● ESERCIZIO SCRITTO 1
Trascrivi dal testo su Singer il passo che va da "Theodor Adorno avrebbe" fino a "dei grandi racconti.".
● ESERCIZIO SCRITTO 2
Secondo il testo su Singer, in quale galleria sono stati presentati i lavori di "Reality Ender"?
● ESERCIZIO SCRITTO 3
Prosegui il testo su Singer partendo subito dopo la sua ultima frase.

● ESTRATTO DELLA PAGINA
------------------------------------------------------------
Theodor Adorno avrebbe probabilmente visto nel lavoro di Singer una manifestazione perfetta della sua teoria della “tecnica come ideologia”. Lei utilizza gli strumenti dell’industria culturale, software 3D, aerografi automatizzati, per creare opere che criticano la stessa industria. È un’impresa intellettuale che ricorda le pagine migliori della “Dialettica della Ragione”.

I lavori più recenti di Singer, in particolare quelli presentati in “Reality Ender” presso Hauser & Wirth, segnano un’evoluzione significativa. Ella introduce elementi autobiografici e una riflessione sul trauma collettivo, in particolare attraverso la sua esperienza personale dell’11 settembre 2001. È come se Jean-François Lyotard incontrasse Don DeLillo in un bar dell’East Village per discutere della fine dei grandi racconti.

Le sue opere recenti integrano riferimenti alla cultura internet, meme, personaggi Wojak, mantenendo al contempo un dialogo con la storia dell’arte. Crea così un ponte vertiginoso tra l’alta cultura e la cultura digitale, tra il MoMA e 4chan. È questo tipo di trasgressione che fa storcere il naso ai puristi, ma che fa progredire l’arte.
------------------------------------------------------------
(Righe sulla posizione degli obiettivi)
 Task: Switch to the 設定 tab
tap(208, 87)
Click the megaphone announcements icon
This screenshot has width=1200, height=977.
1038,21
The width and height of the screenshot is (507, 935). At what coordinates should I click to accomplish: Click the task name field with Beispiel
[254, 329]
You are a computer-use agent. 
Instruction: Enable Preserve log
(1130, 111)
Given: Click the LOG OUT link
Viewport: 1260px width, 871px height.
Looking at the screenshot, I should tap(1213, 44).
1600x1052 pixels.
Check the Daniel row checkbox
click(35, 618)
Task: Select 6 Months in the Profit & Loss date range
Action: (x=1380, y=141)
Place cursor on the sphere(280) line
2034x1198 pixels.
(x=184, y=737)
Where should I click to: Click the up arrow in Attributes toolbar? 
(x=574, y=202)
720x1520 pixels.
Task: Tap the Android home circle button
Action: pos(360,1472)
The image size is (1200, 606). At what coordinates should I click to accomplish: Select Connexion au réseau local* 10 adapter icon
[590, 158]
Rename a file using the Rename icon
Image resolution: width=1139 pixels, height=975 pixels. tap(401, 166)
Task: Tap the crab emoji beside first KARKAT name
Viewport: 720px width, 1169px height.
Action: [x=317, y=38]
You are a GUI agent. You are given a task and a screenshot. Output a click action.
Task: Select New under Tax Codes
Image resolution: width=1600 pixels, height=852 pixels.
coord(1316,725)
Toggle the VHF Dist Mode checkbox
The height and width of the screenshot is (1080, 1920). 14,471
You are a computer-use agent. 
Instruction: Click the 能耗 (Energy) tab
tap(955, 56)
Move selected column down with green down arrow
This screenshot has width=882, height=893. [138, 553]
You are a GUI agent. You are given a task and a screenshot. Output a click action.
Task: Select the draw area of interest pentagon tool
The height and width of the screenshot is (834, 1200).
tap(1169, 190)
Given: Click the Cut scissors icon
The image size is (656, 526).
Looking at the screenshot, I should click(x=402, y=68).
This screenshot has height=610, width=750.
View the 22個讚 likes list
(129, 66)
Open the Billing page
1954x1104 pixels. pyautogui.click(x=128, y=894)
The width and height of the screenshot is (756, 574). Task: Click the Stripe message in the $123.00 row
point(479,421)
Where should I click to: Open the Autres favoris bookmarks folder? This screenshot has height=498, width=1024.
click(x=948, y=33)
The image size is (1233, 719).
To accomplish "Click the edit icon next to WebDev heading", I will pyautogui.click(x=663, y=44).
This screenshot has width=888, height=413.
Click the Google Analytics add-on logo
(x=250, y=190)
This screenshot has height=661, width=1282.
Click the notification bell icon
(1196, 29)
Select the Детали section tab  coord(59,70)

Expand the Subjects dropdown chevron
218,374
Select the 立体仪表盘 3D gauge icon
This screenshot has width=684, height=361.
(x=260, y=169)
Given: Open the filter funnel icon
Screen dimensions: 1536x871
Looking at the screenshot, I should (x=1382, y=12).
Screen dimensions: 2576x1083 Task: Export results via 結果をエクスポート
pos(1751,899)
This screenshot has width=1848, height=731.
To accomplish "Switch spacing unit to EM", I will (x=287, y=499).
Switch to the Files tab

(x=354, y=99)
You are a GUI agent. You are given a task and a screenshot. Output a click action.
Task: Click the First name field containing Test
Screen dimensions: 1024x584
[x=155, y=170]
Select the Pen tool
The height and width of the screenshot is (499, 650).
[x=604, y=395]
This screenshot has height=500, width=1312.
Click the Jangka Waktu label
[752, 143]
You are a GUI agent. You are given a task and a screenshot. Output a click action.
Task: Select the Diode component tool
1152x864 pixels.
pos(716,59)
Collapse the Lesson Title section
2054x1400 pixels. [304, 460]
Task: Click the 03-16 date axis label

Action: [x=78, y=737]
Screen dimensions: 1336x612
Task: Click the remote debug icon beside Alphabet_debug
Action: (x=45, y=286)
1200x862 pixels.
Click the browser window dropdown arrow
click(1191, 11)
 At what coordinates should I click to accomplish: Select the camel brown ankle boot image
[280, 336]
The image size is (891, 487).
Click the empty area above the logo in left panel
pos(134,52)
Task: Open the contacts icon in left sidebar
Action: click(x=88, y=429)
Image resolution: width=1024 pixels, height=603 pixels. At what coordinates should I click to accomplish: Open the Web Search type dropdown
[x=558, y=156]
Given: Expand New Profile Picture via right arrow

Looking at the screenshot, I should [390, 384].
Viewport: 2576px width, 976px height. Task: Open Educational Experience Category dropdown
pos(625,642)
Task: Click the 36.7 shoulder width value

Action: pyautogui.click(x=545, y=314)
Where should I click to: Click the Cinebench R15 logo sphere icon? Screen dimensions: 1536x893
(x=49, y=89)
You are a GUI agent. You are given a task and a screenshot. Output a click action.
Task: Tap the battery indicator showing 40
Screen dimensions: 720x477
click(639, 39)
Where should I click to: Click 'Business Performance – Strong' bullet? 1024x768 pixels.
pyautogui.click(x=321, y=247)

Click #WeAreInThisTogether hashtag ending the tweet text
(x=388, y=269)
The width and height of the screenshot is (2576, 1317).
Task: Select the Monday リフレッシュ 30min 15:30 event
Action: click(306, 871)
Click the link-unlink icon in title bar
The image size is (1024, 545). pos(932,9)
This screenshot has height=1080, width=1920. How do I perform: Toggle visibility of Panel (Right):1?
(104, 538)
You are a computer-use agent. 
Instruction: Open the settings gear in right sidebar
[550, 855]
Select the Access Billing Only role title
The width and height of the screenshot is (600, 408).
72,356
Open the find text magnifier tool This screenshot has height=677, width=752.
------------------------------------------------------------
● RISPOSTA SCRITTA 1
Theodor Adorno avrebbe probabilmente visto nel lavoro di Singer una manifestazione perfetta della sua teoria della “tecnica come ideologia”. Lei utilizza gli strumenti dell’industria culturale, software 3D, aerografi automatizzati, per creare opere che criticano la stessa industria. È un’impresa intellettuale che ricorda le pagine migliori della “Dialettica della Ragione”.

I lavori più recenti di Singer, in particolare quelli presentati in “Reality Ender” presso Hauser & Wirth, segnano un’evoluzione significativa. Ella introduce elementi autobiografici e una riflessione sul trauma collettivo, in particolare attraverso la sua esperienza personale dell’11 settembre 2001. È come se Jean-François Lyotard incontrasse Don DeLillo in un bar dell’East Village per discutere della fine dei grandi racconti.

● RISPOSTA SCRITTA 2
Presso Hauser & Wirth.

● RISPOSTA SCRITTA 3
La pratica di Singer rappresenta una rottura radicale con le convenzioni della pittura pur restando profondamente radicata nella sua storia. Usa la tecnologia non come un gadget, ma come un mezzo per interrogare la nostra relazione con l’immagine, la realtà, l’autenticità. Il suo lavoro pone questioni fondamentali su cosa significhi essere artista nell’era digitale, quando la distinzione tra reale e virtuale diventa sempre più sfumata.

Questo approccio ricorda la teoria del simulacro di Jean Baudrillard: nel mondo di Singer, la copia diventa più reale dell’originale, il virtuale più tangibile del fisico. Ma a differenza di alcuni artisti che si limitano a cavalcare l’onda del digitale, Singer scava più a fondo. Esplora le implicazioni filosofiche ed esistenziali della nostra relazione con la tecnologia.

Per coloro che pensano ancora che la pittura sia morta, Singer dimostra che è ben viva, ma può mutare in qualcosa di nuovo, più complesso, più ambiguo. Crea un’arte che riflette la nostra epoca nella sua complessità tecnologica e nella sua incertezza esistenziale. È un’arte che rifiuta le facilità dello spettacolo pur essendo profondamente spettacolare.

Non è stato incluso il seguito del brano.